Ma démarche a été tout autre. Je pris d’abord le temps de rencontrer les personnes à Essaouira pendant trois jours avant de commencer à demander l’autorisation aux personnes de les prendre en photo. Cette approche dans l’échange et la prise de temps à accepter la diversité de l’autre face au rapport à l’image fut enrichissante et formatrice.
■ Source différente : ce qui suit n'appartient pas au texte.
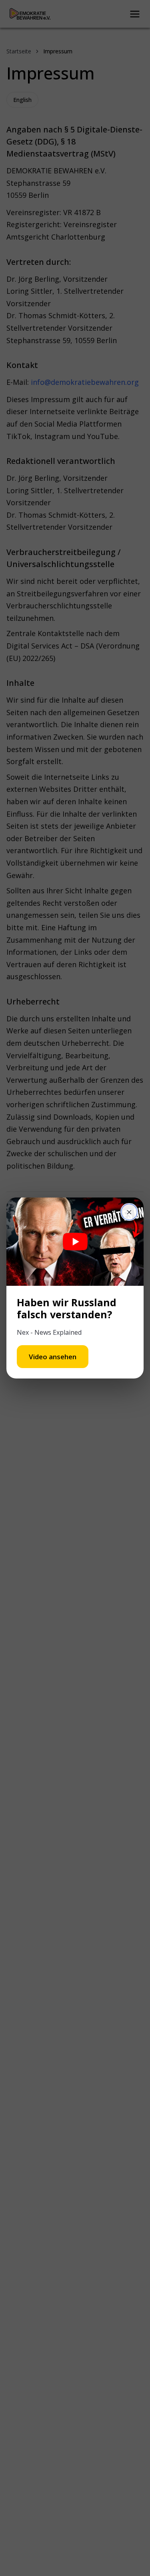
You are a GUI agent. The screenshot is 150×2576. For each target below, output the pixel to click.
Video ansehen (52, 1356)
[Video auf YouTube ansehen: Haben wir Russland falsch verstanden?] (75, 1242)
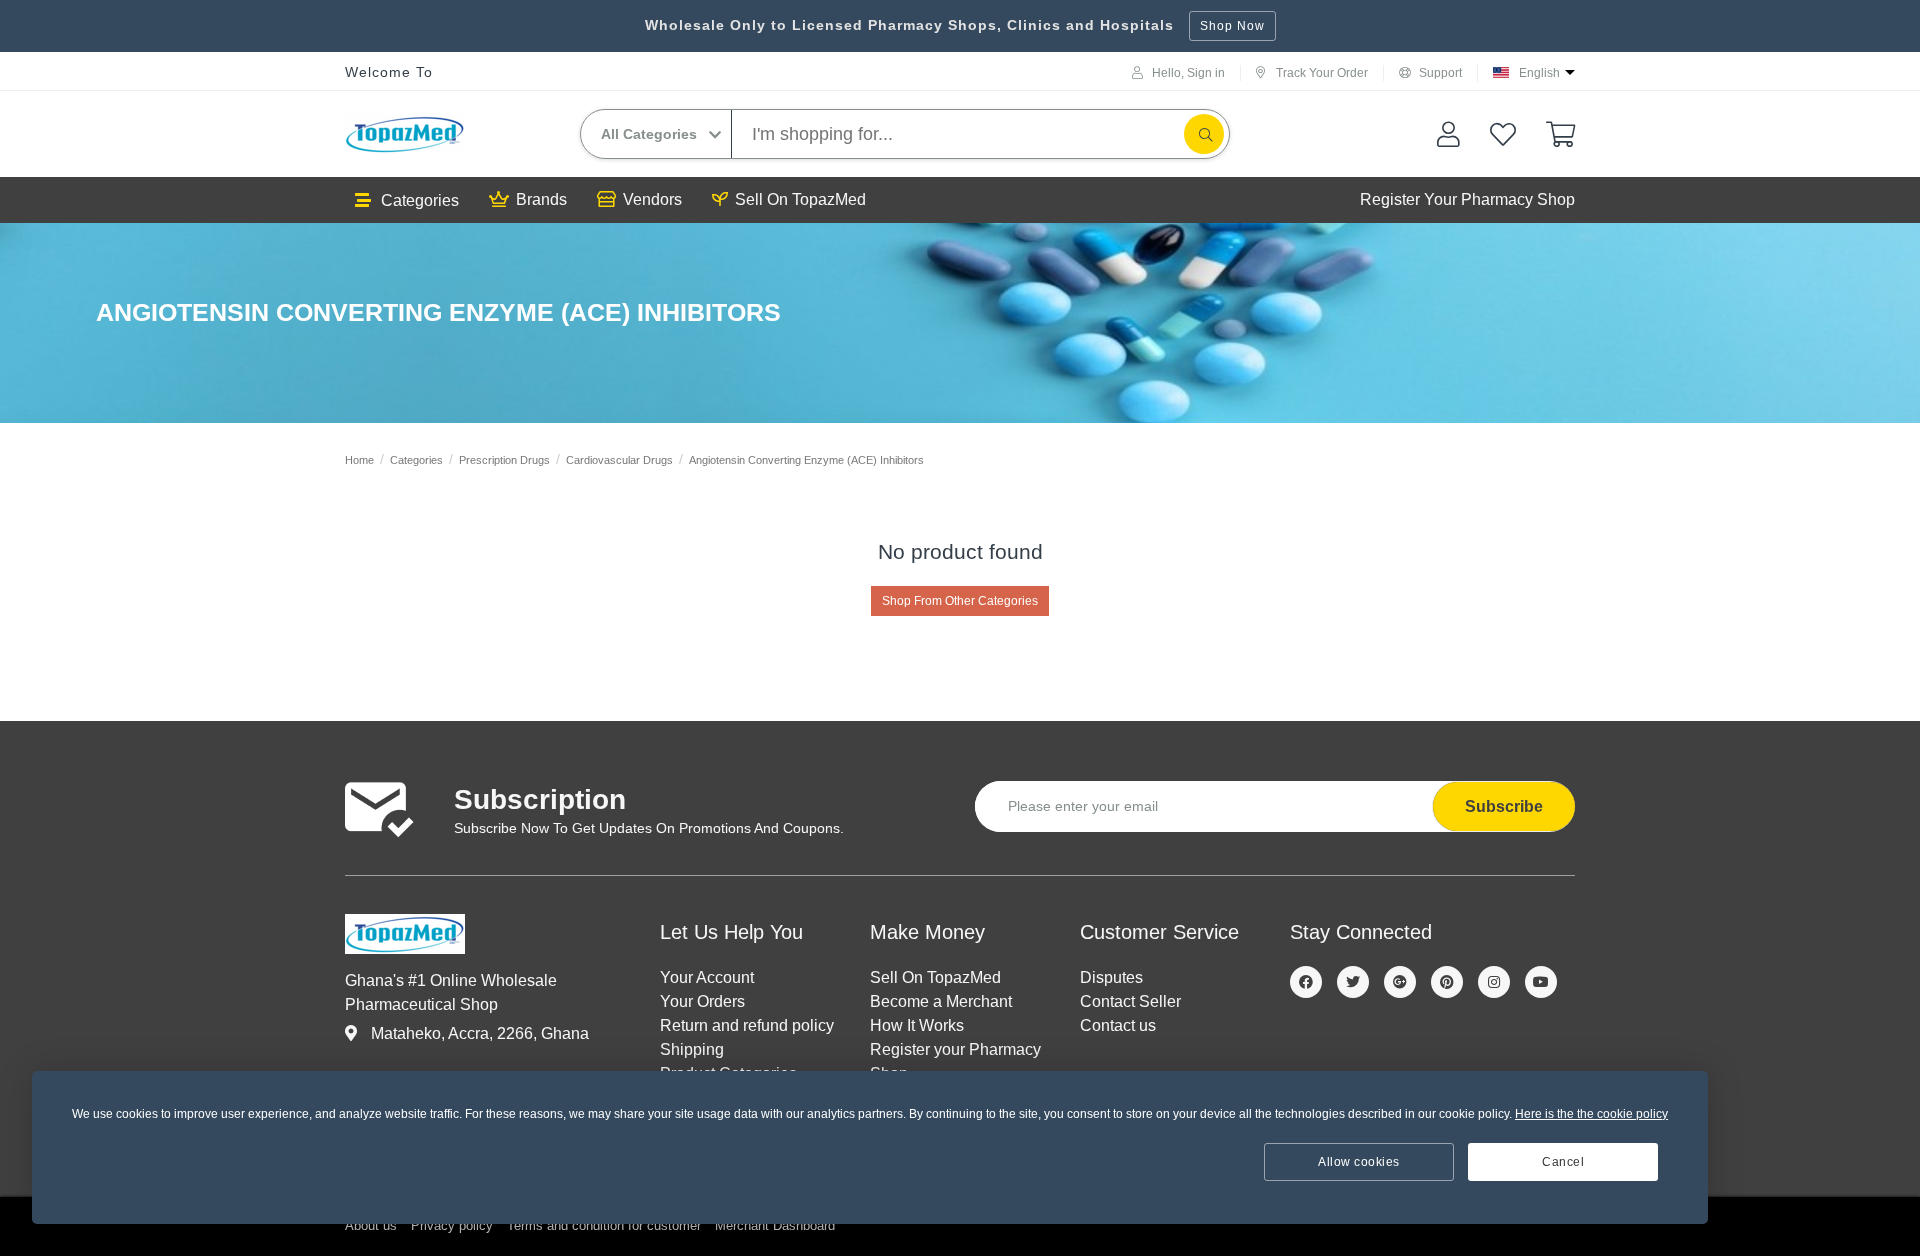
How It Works (917, 1025)
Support (1440, 73)
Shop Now (1232, 26)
Cela ne m’a pas empêché d’être témoin d’abus au niveau des prises photographiques à l’encontre des commerçants du port d’Essaouira. Néanmoins, dans mes rencontres, j’ai pris le temps d’intervenir auprès de certains touristes pour leur signifier qu’il serait certainement plus respectueux de demander l’autorisation de la personne avant de la prendre en photo. L’effet miroir en surprit plus d’un et fut porteur et révélateur d’un mécanisme déshumanisant chez certains.
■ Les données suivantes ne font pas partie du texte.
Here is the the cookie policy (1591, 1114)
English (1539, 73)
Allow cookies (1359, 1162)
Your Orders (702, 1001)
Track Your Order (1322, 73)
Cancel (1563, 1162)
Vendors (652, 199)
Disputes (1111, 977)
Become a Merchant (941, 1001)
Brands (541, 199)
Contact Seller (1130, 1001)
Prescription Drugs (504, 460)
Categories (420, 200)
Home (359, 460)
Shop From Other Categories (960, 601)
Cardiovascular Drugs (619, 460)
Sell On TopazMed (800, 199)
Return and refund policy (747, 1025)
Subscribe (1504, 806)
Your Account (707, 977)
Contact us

Malheureusement, une espèce de cercle vicieux est présent dans certaines villes touristes. Parfois, le touriste a un statut d’enfant roi. Ce qui laisse peu de possibilités au niveau juridique pour les locaux de se défendre ou simplement de refuser les prises photographiques ce qui alimente certains comportements abusifs.

Quels sont les enjeux ?

K.M. : L’enjeu de l’approche photographique est mondial et a besoin d’être relié à d’autres aspects tels que les us et coutumes de chacun. Réfléchir sur une autre approche de bien-être au voyage en dehors de la photo. De plus, concevoir le voyage en dehors de toutes formes d’exploitation est primordiale. Elle doit permettre un enrichissement personnel afin de mieux concevoir le vivre ensemble et non collaborer à la capitalisation par le tourisme.
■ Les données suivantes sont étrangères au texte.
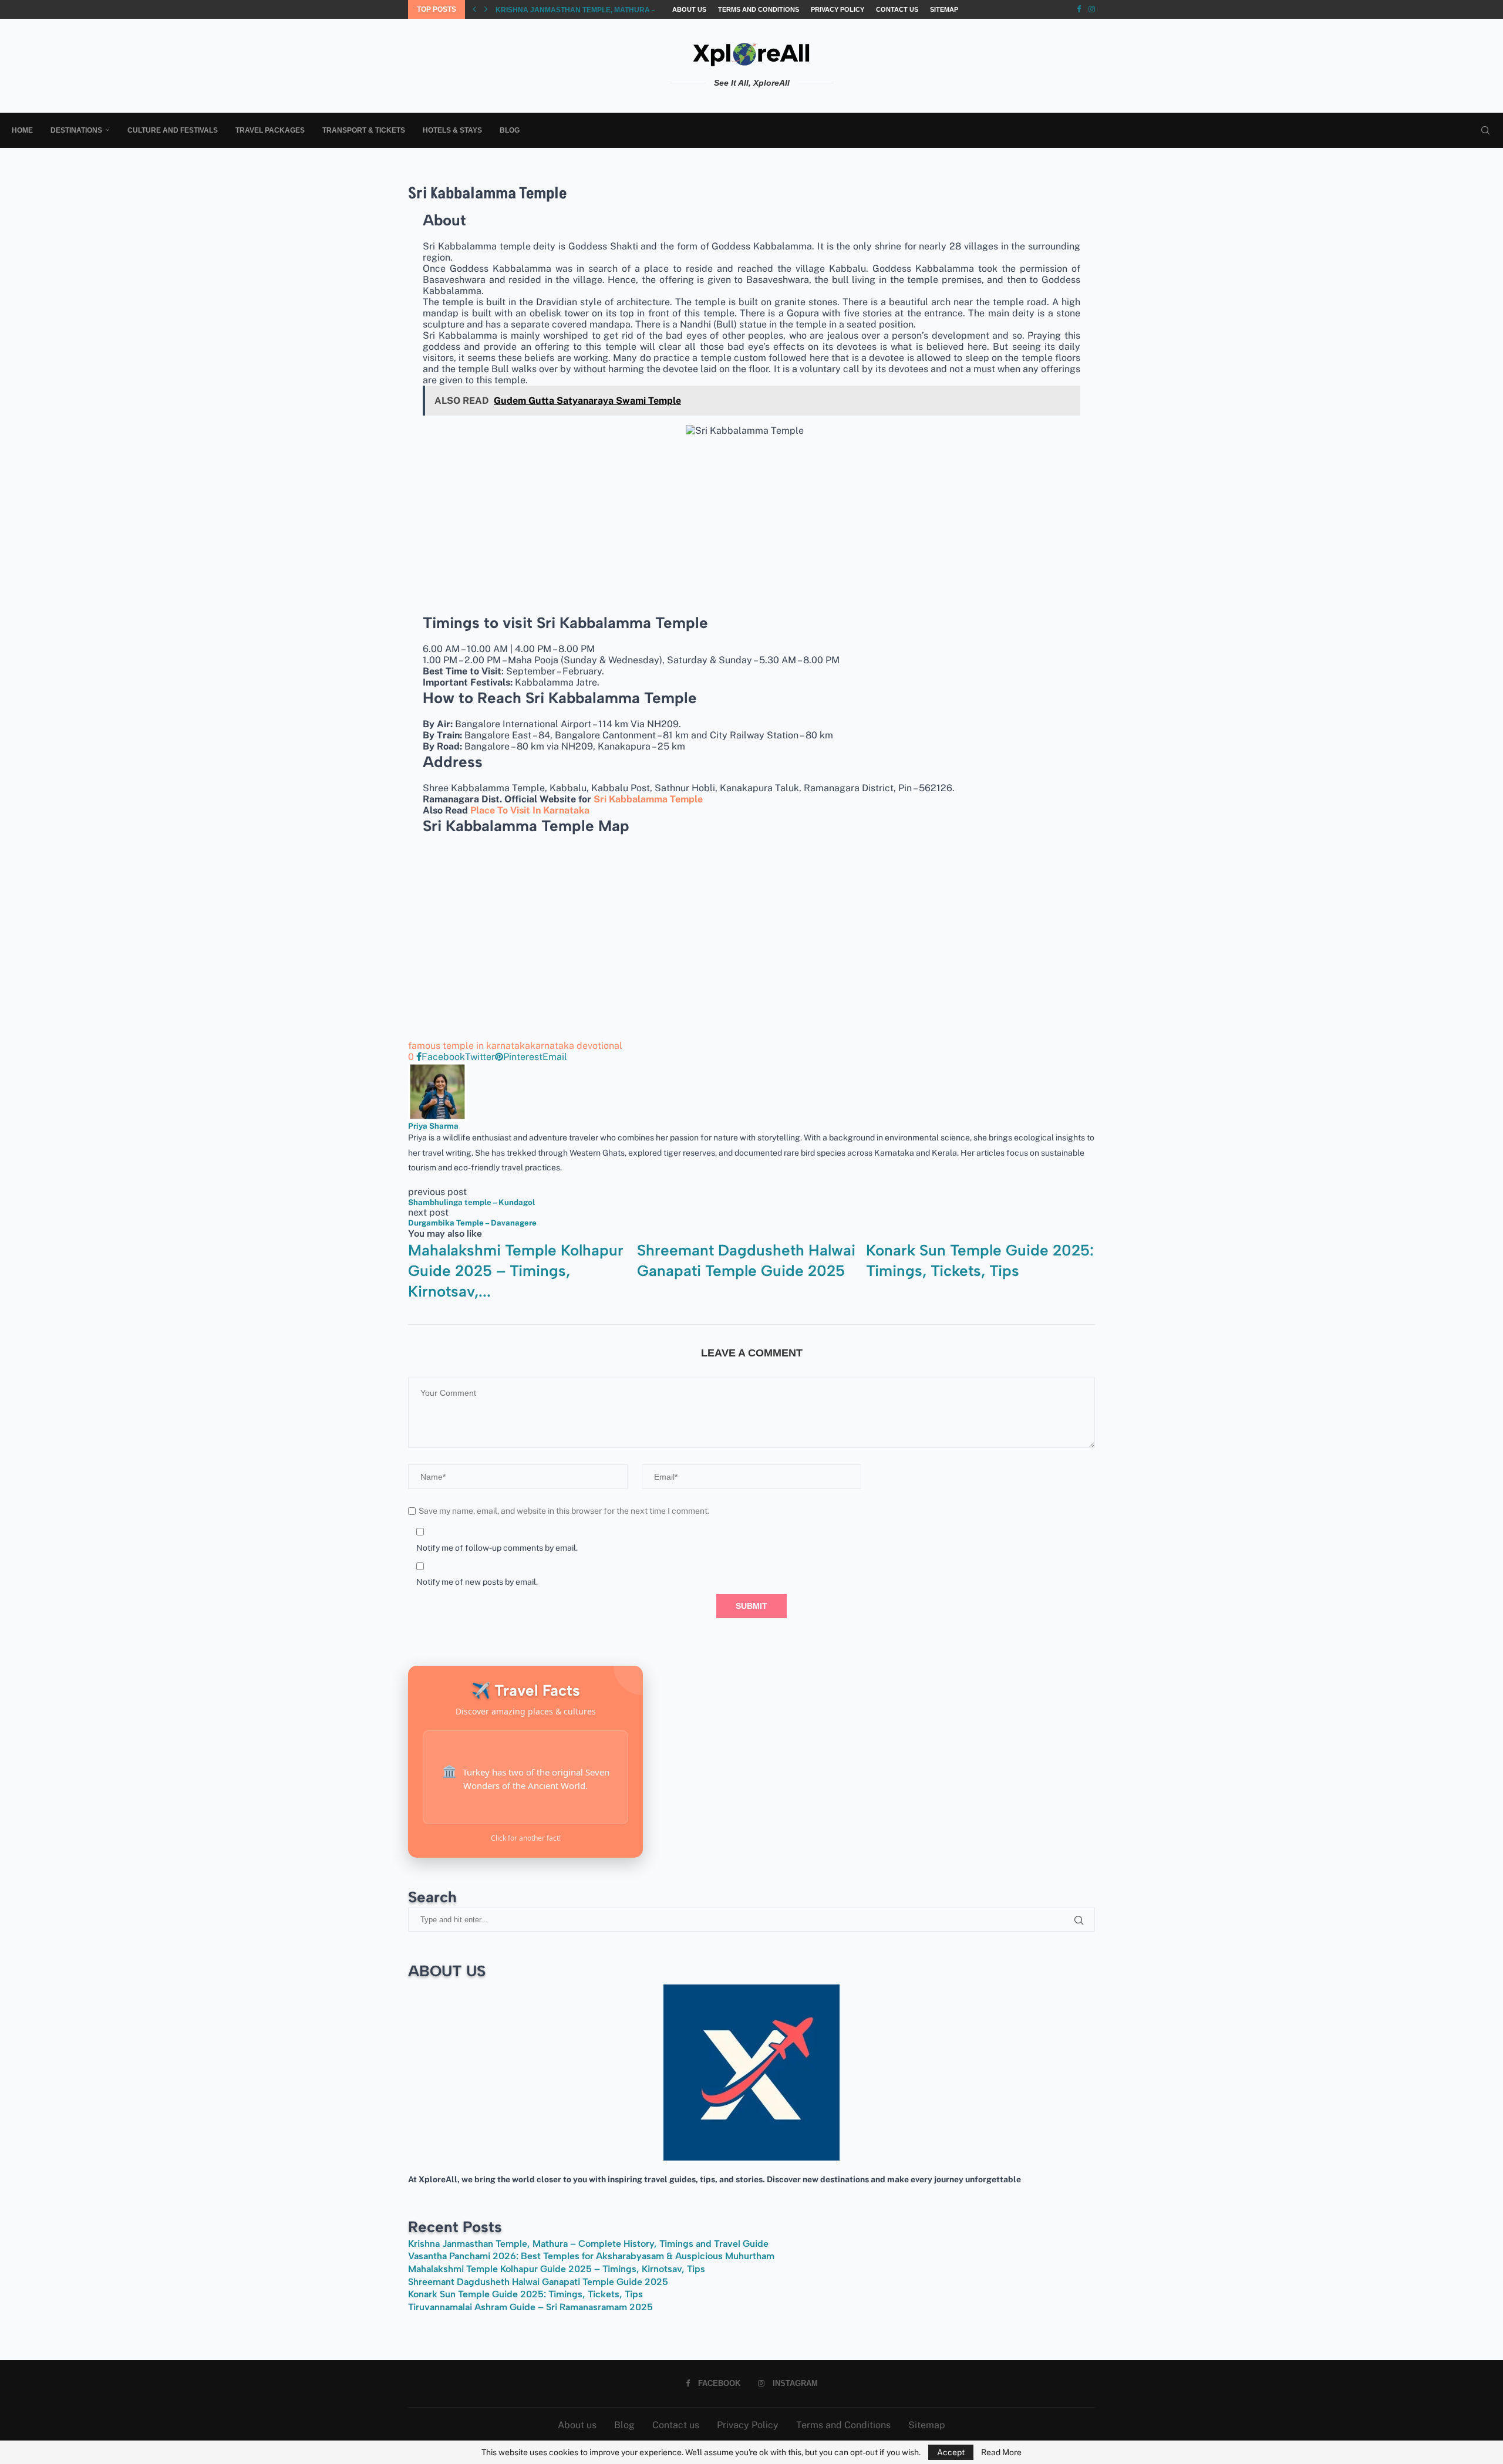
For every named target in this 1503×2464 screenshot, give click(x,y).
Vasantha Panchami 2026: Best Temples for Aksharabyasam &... (622, 10)
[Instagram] (1092, 9)
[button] (474, 9)
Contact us (897, 9)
Être acteur de ses changements permettrait de pouvoir parfois agir pacifiquement par rapport à certaines mesures ou attitudes abusives. L’être humain doit rester au cœur de nos réflexions et préoccupations. Le tourisme photographique tel qu’il est conçu et vécu aujourd’hui se doit de changer d’attitude. En tant que photographe, je souhaite montrer que cela est possible.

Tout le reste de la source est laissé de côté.